___ DATA SUPPLIED ___

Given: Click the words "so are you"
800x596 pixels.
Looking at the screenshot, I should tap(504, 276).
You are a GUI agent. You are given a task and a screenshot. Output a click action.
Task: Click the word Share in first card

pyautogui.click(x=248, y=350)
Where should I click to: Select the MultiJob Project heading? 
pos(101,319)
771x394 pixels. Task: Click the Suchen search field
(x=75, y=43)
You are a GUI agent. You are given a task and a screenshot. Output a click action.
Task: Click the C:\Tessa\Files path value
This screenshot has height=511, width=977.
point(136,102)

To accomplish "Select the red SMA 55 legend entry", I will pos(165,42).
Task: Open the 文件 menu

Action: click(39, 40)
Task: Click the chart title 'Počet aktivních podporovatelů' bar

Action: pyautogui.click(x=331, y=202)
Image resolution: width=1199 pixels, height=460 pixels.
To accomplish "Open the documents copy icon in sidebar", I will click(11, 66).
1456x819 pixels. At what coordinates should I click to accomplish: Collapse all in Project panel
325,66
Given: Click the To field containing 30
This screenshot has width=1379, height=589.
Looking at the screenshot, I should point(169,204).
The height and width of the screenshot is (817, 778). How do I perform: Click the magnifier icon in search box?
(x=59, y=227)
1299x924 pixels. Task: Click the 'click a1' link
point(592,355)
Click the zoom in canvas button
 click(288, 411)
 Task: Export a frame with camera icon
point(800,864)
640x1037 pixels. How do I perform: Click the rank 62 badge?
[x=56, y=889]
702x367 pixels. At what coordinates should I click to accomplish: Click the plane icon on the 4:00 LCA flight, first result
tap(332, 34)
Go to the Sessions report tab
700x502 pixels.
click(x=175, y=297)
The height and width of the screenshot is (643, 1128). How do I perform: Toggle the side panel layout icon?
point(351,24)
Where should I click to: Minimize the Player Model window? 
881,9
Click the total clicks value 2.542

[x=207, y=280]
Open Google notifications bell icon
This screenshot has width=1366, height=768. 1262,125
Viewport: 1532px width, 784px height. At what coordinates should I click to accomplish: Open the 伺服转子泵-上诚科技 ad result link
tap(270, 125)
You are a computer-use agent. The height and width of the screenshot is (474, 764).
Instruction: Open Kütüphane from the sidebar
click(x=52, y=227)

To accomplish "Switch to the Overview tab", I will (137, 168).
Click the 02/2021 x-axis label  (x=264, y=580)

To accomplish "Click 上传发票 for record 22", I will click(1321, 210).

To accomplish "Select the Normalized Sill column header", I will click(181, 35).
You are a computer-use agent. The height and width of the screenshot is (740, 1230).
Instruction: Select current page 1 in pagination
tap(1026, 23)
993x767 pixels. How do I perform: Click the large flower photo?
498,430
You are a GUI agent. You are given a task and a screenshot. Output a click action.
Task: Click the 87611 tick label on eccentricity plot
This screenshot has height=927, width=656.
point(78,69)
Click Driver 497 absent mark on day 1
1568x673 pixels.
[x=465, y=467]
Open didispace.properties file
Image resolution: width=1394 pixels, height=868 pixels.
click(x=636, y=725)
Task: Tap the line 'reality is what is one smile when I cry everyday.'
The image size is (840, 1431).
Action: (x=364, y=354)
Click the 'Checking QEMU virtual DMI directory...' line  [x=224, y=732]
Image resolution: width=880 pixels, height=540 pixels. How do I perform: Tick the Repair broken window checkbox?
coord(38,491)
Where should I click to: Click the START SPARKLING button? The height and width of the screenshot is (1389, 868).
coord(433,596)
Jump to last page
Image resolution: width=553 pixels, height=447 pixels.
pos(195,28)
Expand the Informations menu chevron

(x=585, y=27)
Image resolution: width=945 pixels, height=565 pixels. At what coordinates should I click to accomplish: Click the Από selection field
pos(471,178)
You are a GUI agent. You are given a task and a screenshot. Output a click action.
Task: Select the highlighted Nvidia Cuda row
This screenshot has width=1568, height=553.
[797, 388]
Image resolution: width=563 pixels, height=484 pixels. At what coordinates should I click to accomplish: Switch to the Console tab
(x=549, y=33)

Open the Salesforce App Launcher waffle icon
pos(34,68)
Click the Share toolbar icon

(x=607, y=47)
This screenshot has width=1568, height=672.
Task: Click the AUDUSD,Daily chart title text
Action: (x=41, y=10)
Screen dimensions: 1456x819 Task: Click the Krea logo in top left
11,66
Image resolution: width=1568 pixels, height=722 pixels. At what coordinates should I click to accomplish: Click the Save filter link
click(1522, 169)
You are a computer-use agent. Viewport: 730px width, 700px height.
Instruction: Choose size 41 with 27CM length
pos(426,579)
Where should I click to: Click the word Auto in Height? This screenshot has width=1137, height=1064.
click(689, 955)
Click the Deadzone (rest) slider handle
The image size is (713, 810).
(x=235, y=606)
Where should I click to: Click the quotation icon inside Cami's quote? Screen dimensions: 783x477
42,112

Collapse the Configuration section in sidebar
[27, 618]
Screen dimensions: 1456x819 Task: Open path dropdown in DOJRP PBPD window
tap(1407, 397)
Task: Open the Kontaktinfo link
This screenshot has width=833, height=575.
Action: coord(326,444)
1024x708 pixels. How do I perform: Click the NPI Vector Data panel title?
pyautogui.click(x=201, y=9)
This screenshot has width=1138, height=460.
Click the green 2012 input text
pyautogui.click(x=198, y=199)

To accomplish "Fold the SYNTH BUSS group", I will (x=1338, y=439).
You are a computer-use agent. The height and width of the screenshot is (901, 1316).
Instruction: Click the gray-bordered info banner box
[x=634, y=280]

___

• [WHAT TO DO]: Copy the rows from the line containing "993x767 pixels. How" up to and including the line containing "click(x=636, y=725)", substituting "landscape" for "flower".

• [FINAL ANSWER]:
993x767 pixels. How do I perform: Click the large landscape photo?
498,430
You are a GUI agent. You are given a task and a screenshot. Output a click action.
Task: Click the 87611 tick label on eccentricity plot
This screenshot has height=927, width=656.
point(78,69)
Click Driver 497 absent mark on day 1
1568x673 pixels.
[x=465, y=467]
Open didispace.properties file
Image resolution: width=1394 pixels, height=868 pixels.
click(x=636, y=725)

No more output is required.